Beamforming: The Directional Microphone
Beamforming was borrowed from radar and sonar engineering, and the analogy is perfect. Imagine you're at a cocktail party with a highly directional microphone. You point it at one person, and it picks up their voice while suppressing everyone else's. Then you swing it to the next person and do the same thing.
In EEG beamforming, the "directional microphone" is a mathematical spatial filter. For each location in the brain, the algorithm designs a filter that maximizes sensitivity to that specific spot while minimizing contributions from everywhere else. It applies this filter to your multichannel EEG data to produce a time series of estimated activity at that location.
The most common variant, LCMV (Linearly Constrained Minimum Variance) beamforming, is particularly good at tracking how activity shifts between brain regions over time. Because it produces a continuous signal for each brain location rather than a static snapshot, it's the method of choice for studying dynamic brain networks.
Beamforming's weakness is correlated sources. If two brain regions activate simultaneously with similar timing, the spatial filters get confused because they can't distinguish the two. This isn't rare. Many cognitive tasks involve multiple brain areas working in tight synchrony, which is precisely the situation where beamformers struggle.
Bayesian Methods: Let the Brain Tell You What's Plausible
The newest family of approaches uses Bayesian inference, a framework from statistics that combines observed data with prior knowledge to produce the most probable explanation.
In Bayesian source reconstruction, you encode what you already know about the brain, such as which regions tend to activate together, what typical source strengths look like, and anatomical constraints from MRI data, as a "prior" probability distribution. The algorithm then combines this prior with the actual EEG data to produce a "posterior" estimate of the most likely source configuration.
The appeal is flexibility. Instead of choosing one rigid assumption (smoothness, minimum energy, point sources), Bayesian methods let you incorporate multiple types of prior knowledge simultaneously. You can tell the algorithm "I expect sources to be smooth AND to follow the brain's cortical anatomy AND to be sparse." The result is often more accurate than any single-assumption method.

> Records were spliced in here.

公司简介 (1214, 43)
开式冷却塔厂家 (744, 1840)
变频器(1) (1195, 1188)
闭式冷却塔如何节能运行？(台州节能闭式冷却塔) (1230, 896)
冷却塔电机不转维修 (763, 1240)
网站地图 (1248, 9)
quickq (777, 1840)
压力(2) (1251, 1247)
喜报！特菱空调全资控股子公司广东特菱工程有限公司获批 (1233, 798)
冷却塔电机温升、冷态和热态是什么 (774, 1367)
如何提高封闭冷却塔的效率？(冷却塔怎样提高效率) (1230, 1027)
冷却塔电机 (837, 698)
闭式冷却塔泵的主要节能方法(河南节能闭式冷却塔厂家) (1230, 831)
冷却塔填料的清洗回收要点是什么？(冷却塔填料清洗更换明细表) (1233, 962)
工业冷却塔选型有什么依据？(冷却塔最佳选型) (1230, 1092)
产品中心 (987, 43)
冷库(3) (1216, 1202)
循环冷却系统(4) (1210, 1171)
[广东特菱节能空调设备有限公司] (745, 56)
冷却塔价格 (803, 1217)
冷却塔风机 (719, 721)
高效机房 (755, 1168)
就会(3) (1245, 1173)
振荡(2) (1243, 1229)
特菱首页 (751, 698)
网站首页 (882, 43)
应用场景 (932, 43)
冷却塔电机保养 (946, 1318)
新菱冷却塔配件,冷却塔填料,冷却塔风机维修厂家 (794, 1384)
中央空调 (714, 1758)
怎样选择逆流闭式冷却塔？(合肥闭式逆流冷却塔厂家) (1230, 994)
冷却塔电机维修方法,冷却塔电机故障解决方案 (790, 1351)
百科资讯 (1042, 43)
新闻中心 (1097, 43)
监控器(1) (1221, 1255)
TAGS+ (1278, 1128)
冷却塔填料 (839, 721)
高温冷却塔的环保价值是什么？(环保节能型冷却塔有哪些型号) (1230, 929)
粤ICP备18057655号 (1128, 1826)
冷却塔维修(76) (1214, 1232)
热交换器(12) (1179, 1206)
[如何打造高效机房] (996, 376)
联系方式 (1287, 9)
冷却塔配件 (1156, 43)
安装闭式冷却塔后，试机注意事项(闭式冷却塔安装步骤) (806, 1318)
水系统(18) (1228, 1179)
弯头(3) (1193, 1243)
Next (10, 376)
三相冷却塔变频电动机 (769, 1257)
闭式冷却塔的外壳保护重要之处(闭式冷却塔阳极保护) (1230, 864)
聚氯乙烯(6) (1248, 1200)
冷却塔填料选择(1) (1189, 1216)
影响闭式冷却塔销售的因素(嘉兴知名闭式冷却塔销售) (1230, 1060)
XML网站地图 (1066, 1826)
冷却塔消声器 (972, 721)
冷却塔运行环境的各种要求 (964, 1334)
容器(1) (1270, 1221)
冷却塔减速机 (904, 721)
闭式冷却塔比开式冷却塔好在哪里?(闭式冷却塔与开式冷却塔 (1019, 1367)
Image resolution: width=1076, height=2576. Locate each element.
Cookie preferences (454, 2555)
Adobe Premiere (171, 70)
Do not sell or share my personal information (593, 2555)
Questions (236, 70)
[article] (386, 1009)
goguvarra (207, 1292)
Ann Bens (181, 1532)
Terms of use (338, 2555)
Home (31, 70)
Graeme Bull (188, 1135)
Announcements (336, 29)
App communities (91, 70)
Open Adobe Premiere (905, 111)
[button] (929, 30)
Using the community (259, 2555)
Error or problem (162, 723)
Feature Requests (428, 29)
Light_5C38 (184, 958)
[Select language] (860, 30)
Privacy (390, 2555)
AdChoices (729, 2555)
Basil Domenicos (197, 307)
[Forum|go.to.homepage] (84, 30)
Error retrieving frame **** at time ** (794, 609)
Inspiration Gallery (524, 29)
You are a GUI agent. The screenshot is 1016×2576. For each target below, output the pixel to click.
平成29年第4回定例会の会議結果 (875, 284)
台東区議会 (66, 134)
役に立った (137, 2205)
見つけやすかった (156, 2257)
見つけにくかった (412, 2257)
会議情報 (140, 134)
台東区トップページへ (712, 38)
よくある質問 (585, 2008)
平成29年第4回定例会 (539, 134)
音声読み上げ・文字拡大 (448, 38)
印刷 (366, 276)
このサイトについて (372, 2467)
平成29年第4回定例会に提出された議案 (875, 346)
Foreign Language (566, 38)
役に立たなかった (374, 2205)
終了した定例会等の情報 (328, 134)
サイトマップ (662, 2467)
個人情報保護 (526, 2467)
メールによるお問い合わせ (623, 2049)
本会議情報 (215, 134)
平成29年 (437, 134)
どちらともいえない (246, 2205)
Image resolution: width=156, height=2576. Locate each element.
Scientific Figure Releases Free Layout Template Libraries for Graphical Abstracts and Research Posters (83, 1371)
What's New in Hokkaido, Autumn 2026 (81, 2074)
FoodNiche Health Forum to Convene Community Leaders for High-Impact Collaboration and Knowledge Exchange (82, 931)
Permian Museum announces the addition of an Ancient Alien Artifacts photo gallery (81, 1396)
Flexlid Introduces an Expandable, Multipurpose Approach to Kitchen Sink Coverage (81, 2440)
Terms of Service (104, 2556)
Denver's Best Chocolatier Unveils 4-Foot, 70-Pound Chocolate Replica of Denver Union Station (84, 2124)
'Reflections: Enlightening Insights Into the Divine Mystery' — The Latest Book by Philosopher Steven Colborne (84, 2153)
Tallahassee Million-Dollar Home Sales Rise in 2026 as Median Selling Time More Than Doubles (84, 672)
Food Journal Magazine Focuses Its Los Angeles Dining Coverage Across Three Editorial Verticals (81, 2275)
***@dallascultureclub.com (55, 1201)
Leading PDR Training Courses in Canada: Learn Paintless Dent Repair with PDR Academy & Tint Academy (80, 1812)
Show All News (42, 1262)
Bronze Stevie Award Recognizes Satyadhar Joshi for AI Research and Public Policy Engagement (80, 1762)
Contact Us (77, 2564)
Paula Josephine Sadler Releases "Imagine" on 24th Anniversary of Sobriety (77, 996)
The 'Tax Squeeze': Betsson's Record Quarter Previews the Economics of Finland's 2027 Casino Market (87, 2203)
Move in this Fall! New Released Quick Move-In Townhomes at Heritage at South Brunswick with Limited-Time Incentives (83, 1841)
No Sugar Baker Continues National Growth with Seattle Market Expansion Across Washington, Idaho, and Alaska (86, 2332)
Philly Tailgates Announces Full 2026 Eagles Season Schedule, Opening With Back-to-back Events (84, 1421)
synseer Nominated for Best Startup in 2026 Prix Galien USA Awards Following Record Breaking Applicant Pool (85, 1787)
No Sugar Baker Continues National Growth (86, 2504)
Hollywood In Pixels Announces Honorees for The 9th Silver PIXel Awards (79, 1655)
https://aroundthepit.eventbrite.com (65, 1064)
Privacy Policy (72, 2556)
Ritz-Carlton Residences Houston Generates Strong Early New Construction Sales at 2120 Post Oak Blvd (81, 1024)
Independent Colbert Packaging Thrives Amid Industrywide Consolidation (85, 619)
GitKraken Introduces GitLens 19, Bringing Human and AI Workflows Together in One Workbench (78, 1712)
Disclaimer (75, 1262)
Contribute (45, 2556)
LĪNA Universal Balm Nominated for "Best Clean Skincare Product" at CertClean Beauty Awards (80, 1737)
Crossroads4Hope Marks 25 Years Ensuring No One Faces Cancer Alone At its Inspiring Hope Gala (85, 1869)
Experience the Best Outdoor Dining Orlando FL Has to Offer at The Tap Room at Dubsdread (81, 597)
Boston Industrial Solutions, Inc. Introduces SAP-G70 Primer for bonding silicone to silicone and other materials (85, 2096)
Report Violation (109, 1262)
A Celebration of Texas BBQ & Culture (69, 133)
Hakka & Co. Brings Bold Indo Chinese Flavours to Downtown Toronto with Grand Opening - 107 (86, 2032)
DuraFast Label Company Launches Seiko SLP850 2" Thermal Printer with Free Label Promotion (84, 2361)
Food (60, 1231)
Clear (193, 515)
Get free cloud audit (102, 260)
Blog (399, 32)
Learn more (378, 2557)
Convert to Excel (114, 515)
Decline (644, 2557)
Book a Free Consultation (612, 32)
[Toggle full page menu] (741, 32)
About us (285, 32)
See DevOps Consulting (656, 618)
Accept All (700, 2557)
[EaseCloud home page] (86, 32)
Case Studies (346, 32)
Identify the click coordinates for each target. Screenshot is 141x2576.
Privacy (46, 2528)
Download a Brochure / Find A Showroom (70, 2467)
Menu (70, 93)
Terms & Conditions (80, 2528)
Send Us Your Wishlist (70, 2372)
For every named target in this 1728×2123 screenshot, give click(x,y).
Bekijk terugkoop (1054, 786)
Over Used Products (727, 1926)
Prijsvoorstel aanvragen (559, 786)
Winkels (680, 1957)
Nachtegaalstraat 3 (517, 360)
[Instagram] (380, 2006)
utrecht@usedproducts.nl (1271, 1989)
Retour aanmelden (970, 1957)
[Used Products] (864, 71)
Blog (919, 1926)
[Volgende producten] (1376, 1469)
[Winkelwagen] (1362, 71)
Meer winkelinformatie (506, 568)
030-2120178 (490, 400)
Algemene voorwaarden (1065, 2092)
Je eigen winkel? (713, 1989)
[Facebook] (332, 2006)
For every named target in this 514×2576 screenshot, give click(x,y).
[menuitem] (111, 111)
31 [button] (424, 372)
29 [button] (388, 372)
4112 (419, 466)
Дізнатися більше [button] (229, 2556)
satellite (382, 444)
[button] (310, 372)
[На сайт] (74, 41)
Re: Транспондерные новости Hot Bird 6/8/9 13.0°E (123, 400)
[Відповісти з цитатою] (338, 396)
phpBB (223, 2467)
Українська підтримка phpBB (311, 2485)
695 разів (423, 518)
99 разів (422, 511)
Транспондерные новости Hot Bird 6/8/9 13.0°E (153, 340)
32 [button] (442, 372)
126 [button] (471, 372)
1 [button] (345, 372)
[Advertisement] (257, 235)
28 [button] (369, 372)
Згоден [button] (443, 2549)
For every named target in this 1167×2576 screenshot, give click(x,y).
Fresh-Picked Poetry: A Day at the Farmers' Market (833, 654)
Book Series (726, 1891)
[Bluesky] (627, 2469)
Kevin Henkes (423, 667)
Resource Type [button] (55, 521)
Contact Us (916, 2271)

The catch is computational cost. Bayesian source reconstruction can be orders of magnitude slower than classical approaches. And the results are only as good as the priors. Feed the algorithm bad assumptions about the brain, and you'll get confidently wrong answers.
Dipole Fitting models a few point sources. Best for focal activity like epileptic spikes or early sensory responses. Requires specifying the number of sources. Precise when assumptions hold, unreliable when they don't.
Distributed Methods (LORETA, MNE, sLORETA, eLORETA) estimate activity at all brain locations simultaneously. No need to specify source count. Lower resolution but strong across diverse scenarios.
Beamforming (LCMV, SAM, DICS) uses adaptive spatial filters to isolate activity at each brain location. Excellent temporal resolution. Sensitive to correlated sources.
Bayesian Methods (MSP, champagne, sparse Bayesian learning) combine prior anatomical and functional knowledge with observed data. Flexible and potentially more accurate. Computationally expensive.
The Comparison Table
Here's how the major methods stack up across the dimensions that matter most.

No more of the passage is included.